The Shine on Rust

January 15, 2025

Blog

Although C and C++ continue to dominate embedded systems, the relatively new language, Rust, is showing promise as a language that provides much of the flexibility of older languages but with stronger guarantees of safe operation.

Elements of Rust use functional languages and other advanced concepts. But an important factor in the recent growth in Rust support is that Rust overcomes many of the memory-related problems encountered by C and C++ programmers and their users. These benefits are helping Rust gain recognition as a good choice for the development of new software modules for critical systems.

Thanks to its emphasis on reliability and memory safety, several large software companies are already major users of Rust.

Risky business

A significant difference between C/C++ and Rust lies in the treatment of pointers, which is low-overhead way to manipulate data in memory. However, pointers can be easily created and modified by a C or C++ program, making them risky to use.

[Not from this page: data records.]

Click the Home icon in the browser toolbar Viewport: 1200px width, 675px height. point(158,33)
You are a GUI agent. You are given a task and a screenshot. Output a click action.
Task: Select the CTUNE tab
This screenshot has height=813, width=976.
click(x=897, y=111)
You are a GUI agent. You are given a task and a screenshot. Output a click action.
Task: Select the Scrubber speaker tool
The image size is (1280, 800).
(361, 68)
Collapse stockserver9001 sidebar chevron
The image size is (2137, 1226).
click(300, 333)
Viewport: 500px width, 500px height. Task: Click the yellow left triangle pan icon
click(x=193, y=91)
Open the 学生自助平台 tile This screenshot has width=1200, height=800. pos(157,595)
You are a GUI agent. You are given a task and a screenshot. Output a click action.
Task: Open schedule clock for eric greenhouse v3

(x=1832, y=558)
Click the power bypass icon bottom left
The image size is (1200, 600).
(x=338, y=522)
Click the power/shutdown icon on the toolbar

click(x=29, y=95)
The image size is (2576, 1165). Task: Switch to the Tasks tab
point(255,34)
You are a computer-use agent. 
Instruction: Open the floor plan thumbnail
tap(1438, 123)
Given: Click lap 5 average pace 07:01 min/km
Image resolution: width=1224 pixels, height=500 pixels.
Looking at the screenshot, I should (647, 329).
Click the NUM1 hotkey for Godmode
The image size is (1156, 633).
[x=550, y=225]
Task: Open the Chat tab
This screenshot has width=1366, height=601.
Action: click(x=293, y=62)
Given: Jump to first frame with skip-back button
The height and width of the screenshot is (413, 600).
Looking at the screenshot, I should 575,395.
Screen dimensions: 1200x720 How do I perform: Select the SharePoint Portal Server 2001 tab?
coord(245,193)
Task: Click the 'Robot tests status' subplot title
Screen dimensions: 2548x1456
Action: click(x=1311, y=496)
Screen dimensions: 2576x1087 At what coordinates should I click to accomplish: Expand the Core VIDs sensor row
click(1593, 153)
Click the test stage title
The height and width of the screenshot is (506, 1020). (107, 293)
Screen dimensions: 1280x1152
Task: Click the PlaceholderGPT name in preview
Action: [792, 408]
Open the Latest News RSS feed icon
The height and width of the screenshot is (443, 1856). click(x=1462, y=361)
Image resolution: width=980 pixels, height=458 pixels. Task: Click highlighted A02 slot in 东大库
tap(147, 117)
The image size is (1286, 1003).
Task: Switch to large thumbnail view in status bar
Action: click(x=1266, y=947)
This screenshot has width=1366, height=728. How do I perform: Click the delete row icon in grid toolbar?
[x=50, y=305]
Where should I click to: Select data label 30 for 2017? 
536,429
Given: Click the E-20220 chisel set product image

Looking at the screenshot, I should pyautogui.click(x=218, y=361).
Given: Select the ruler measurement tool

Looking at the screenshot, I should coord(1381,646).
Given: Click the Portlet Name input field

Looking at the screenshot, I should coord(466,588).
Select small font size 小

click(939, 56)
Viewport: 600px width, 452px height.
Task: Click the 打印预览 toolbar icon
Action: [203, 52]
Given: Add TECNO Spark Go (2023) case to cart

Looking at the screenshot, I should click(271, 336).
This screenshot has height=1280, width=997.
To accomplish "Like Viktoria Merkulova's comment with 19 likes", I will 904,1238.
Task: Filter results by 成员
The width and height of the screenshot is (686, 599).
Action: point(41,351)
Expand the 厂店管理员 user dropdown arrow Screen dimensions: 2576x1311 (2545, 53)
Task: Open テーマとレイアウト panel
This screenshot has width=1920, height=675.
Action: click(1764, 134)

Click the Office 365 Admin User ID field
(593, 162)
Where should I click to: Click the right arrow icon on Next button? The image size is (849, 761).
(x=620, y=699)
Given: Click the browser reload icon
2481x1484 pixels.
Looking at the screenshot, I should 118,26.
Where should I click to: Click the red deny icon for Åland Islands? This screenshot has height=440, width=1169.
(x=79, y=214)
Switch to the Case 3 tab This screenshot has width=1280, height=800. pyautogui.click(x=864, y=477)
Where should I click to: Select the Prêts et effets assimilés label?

Rust users can avoid this and other memory-safety issues by taking advantage of its strict rules and built-in support for memory allocation. The memory model supported by Rust also ensures that temporary memory structures will be safely deleted once they are no longer required by the program. Importantly for real-time systems, there is no need to run a garbage-collection process in the background.

The need for legacy

However, safety-critical development needs to be conservative. It is impractical and even undesirable to rewrite modules in a new language, even if its protection mechanisms offer significant advantages over legacy C or C++. Existing modules need to be verified once integrated into a target that includes large portions written in Rust or a similarly memory-safe language.

Caught in the Net

Errors caught by Rust at runtime can terminate a program completely, which is unacceptable in critical systems. Static tools can determine the likelihood of such an occurrence and warn the development team to fix any problems before product release.

There are also behaviours that are defined but not desired. For instance, some errors can trigger a “panic” state that can lead a system to crash. Detecting such unwanted behaviours is key in using an advanced static analyser for Rust.

Such tools will provide formal, verifiable proof of the absence of memory safety vulnerabilities that still exist in mixed legacy C/C++, as well as any newly written Rust code that could cause safety-critical software to behave unpredictably and dangerously. To prevent developers being overwhelmed with potential errors, there are tools that have been designed to limit the number of false positives to ensure they only point to code that is likely to suffer from memory-safety issues.

As Rust continues to make further inroads into high-criticality systems development, there will always be a need to verify that external code modules and low-level functions do not have latent issues that will disrupt operations in the field. Using additional static testing and verification ensures that developers will catch and fix undefined and undesired behaviours early in the integration cycle, and long before deployment.